To illustrate the performance gains of culling, we will do something that goes against the advice in the Batching topic - we will create lots of small primitives. The following code sample creates 1 degree extents covering the entire globe, a total of 64,800 triangle mesh primitives.

Java
private static ArrayList<Primitive> drawGrid(int sizeInDegrees) {
    CentralBody earth = CentralBodiesFacet.getFromContext().getEarth();
    Random random = new Random();
    ArrayList<Primitive> createdPrimitives = new ArrayList<Primitive>();

    for (int i = 0; i < 180 / sizeInDegrees; ++i) {
        for (int j = 0; j < 360 / sizeInDegrees; ++j) {
            CartographicExtent extent = new CartographicExtent(Trig.degreesToRadians(-180.0 + (j * sizeInDegrees)),
                                                               Trig.degreesToRadians(-90.0 + (i * sizeInDegrees)),
                                                               Trig.degreesToRadians(-180.0 + ((j + 1) * sizeInDegrees)),
                                                               Trig.degreesToRadians(-90.0 + ((i + 1) * sizeInDegrees)));
            SurfaceTriangulatorResult triangles = SurfaceExtentTriangulator.compute(earth, extent);

            TriangleMeshPrimitive mesh = new TriangleMeshPrimitive(SetHint.INFREQUENT);
            mesh.set(triangles);
            mesh.setColor(new Color(random.nextInt(255), random.nextInt(255), random.nextInt(255)));
            mesh.setTranslucency(0.0f);

            SceneManager.getPrimitives().add(mesh);
            createdPrimitives.add(mesh);
        }
    }
    return createdPrimitives;
}

The primitive manager automatically culls primitives and renders the scene in its default view at 5 fps as shown below. About half the primitives are not rendered due to horizon distance culling.

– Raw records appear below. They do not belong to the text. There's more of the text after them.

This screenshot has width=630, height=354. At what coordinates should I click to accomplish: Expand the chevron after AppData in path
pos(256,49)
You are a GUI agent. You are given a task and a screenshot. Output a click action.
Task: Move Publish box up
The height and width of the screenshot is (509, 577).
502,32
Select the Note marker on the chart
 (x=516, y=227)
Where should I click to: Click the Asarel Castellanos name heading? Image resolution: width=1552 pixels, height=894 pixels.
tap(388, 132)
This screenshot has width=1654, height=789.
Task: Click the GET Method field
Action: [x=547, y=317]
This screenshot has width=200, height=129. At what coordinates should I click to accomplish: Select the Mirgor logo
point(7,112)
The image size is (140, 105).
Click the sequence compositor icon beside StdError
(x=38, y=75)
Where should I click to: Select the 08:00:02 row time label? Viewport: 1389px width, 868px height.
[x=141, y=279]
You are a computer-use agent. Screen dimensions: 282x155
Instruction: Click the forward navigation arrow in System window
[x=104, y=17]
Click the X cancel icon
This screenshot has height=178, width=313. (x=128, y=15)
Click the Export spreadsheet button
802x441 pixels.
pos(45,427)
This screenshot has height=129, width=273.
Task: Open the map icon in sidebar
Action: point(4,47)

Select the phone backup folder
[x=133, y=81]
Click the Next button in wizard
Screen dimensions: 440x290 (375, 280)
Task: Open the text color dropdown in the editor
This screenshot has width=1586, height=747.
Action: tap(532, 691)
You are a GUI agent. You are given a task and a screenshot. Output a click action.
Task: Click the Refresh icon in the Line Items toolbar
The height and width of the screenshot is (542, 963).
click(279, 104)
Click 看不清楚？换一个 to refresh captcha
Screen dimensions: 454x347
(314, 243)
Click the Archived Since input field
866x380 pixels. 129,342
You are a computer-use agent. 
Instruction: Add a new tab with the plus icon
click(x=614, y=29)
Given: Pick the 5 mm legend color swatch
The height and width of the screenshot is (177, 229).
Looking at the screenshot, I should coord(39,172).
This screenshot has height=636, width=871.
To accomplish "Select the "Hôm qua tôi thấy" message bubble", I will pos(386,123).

Object Culling Default View

When the view is changed, performance may increase substantially as shown below. From this view, both view frustum and horizon distance culling eliminate invisible primitives.

Object Culling Subset
Note Note

Technical Details: Primitives are put into a bounding volume hierarchy (BVH) which is used for hierarchical culling. The BVH is created using a surface area heuristic. The BVH is efficiently updated when a primitive changes position based on an algorithm in the 2007 paper Automatic Creation of Object Hierarchies for Ray Tracing of Dynamic Scenes. Removing primitives from a composite, and thus the BVH, is efficient and described in the Deletion in Bounding Volume Hierarchies blog post.

If instead of using lots of individual primitive, 72 TriangleMeshBatch objects from the Batching topic are created (one per unique color), the frame rate is between 149 and 445 fps. Unfortunately, there is tension between culling and batching. Culling is most effective with lots of small primitives, and batching is most effective with large objects that are generally visible. Ultimately, knowledge of your application should help you decide how to handle culling and batching.